Why the bright hate the dim

John C. Wright asks a non-rhetorical question:

In the ongoing and ever-losing battle with my own personal dragons of pride, I took to wondering: why is the proud man angry or peeved with the stupidity (real or imagined) of his fellows? I ask because one would think a saint would be very patient with someone who was stupid, if it were honest stupidity, and not merely laziness in thinking. Whereas the devil (or Lex Luthor) is always in a state of haughtiest annoyance, because he is brighter than those around him. Their stupidity proves his superiority – yet it irks him. Why?

I think there are different reasons that irk different people. Speaking only for myself, I truly don’t mind people being stupid or being absorbed in interests that I consider to be stupid, pointless, or uninteresting. Let’s face it, I consider the average individual to be almost unfathomably stupid, if not actually retarded, and that doesn’t anger me any more than the fact that Spacebunny’s Ridgeback can’t work out differential equations. That being said, I do get extremely annoyed when one of the great masses of my intellectual inferiors takes it upon himself to attempt to correct me, almost invariably incorrectly, and in a manner that indicates that he didn’t even begin to understand what I wrote or said.

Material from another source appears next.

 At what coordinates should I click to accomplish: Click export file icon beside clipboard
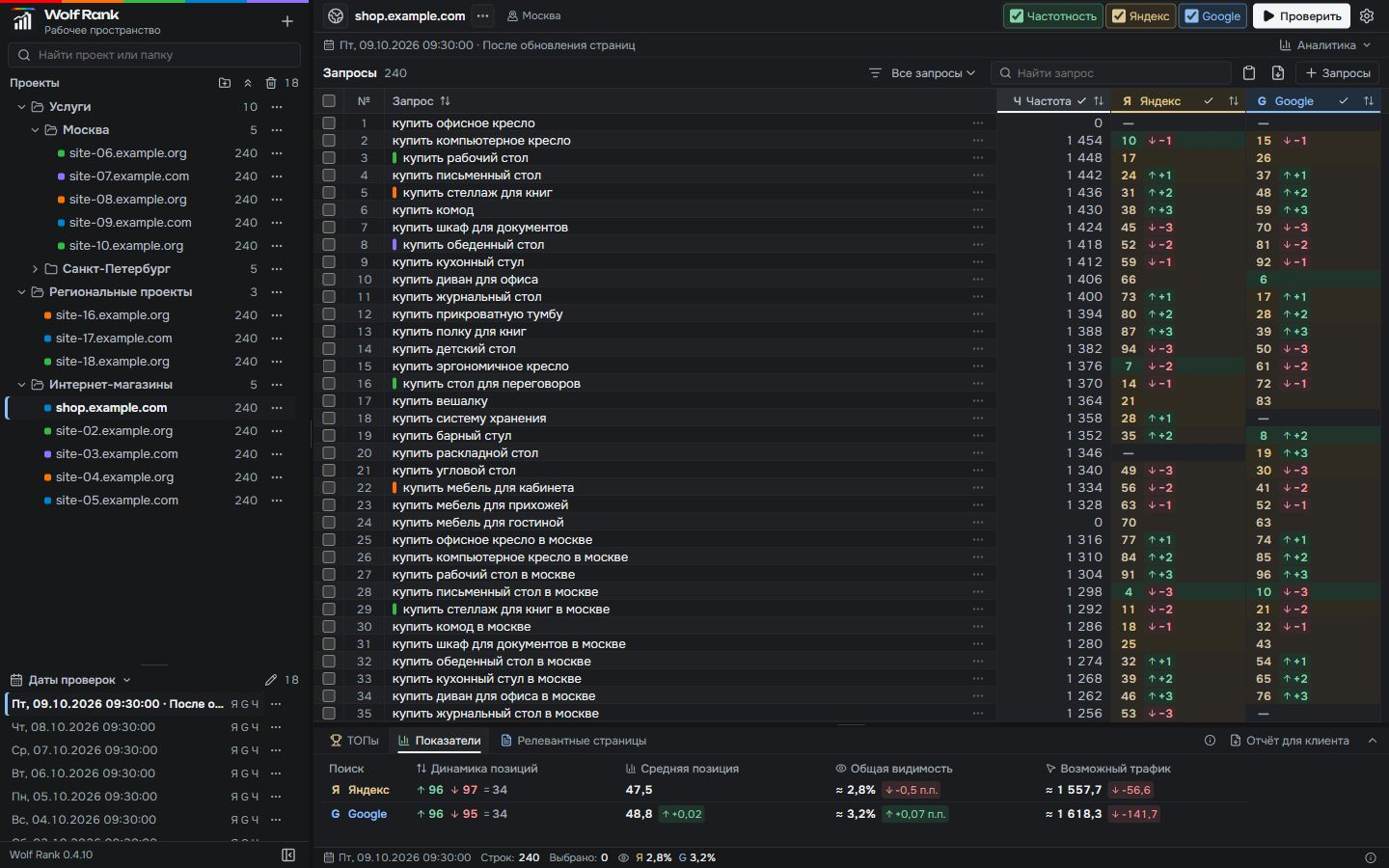pos(1278,73)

Take it or leave it, as you like, but don’t discuss it with me, don’t ask me about it unless I’ve indicated I am available for questions, and don’t even think about trying to “correct” me.

I also dislike when people tell me things that are obviously false or illogical and present them as factual, or even as conclusively true. I tend to regard this as a personal insult, since I find it offensive that they would imagine that I would not see through their transparent pretensions. This is probably why I hate midwits and gammas so much, and why the idiotic way in which they smugly posture and strike false poses is something I simply will not tolerate in my presence or on my blog.

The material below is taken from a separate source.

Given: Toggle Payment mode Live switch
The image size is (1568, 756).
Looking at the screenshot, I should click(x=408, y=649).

It’s also somewhat beside the point that someone else’s stupidity “proves” my intellectual superiority to him. This is the one thing that normal people and midwits cannot ever seem to grasp about the highly intelligent. WE KNOW. We have always known. We can’t help but know. There is no way to avoid noticing it. You might need the proof, but we don’t and we never have. Because being smarter is no different than being taller, being faster, or being stronger; it’s just a readily observable state of relative being. That an outside observer can’t see the intelligence gap as easily, and that it bothers people more than other differences, doesn’t actually change anything.

As a child, all I ever wanted from the dim-witted was to be left alone. And they could not, would not, do that! Now, I don’t hate them, perhaps because over the last three decades I’ve successfully managed to arrange my life to minimize my daily contact with normal people. I can go days without ever speaking so much as a single word to anyone with an IQ below 120. But while I don’t blame the dim for their lack of intelligence, I find that I can’t blame the intelligent individuals who hate and despise them after enduring years of malicious abuse at their hands either. Because dim or not, it’s really not difficult to simply leave people the hell alone.

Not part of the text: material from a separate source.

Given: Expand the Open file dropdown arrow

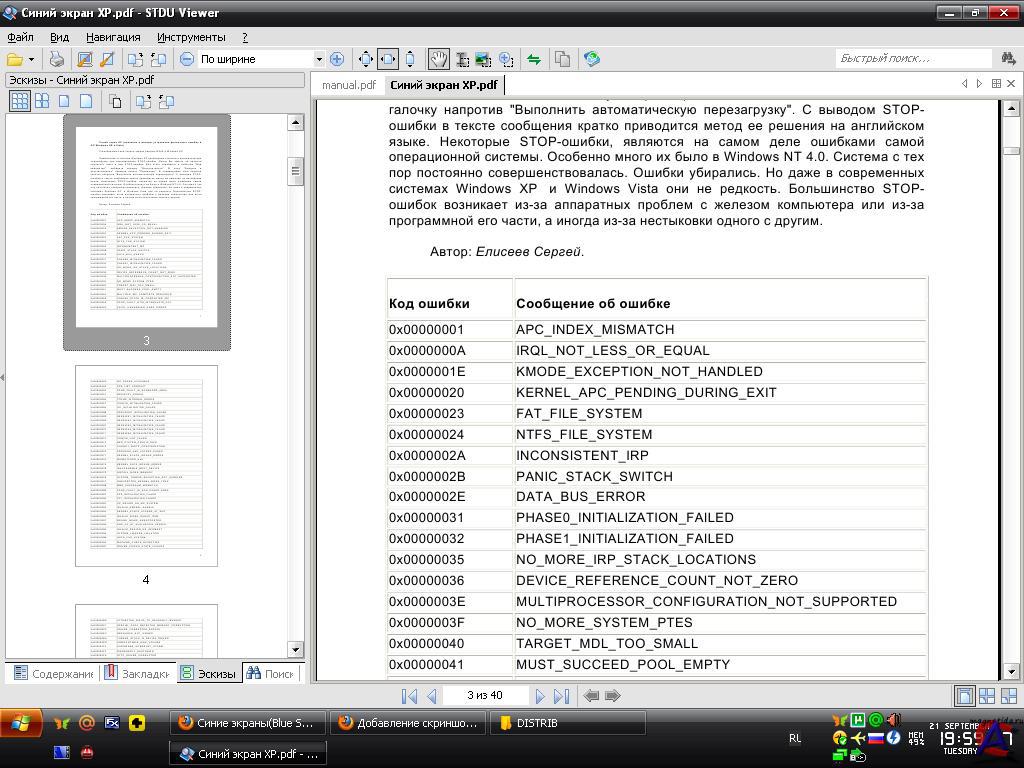Looking at the screenshot, I should tap(32, 59).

But before anyone gets too self-congratulatory about their intellectual superiority, here is an observation that will likely offend many of the more intelligent readers. I have noticed that the smart, but third-rate mind (which usually falls in the 130 to 145 range) inevitably feels the compulsion to explain itself because it needs the external confirmation of its self-assessment. First- and second-rate minds never require that confirmation because they are a) more confident in their self-assessment, and b) too accustomed to no one understanding or believing what they are saying from an early age.

Lest you dismiss what I am saying as simple arrogance, I would encourage you to keep in mind that the most reliably destructive behavior I have ever witnessed on the part of the highly intelligent is the equalitarian assumption that if they can grasp an idea or master an activity, so can anyone else with equal ease. Also, since I am literally retarded when it comes to spatial relations as well as protanomalous, I have a much deeper understanding of what it is like to be totally unable to see things than the average 3SD+ individual.

UPDATE: If you want to make life easier for the smart guy on your team and get along better with him, don’t repeatedly ask questions “just to confirm” things. It’s a maddening habit, and you can tell that you’re annoying the smart guy, whether he shows it or not, when he says things like, “the answer is still yes.” In fact, the word “still” serves as a pretty reliable indicator that the smart guy regards you as at least mildly retarded, particularly when it is spoken in patient, pleasant tones. The unspoken implication is that he suspects you will be genuinely surprised when you see the sun rise again tomorrow.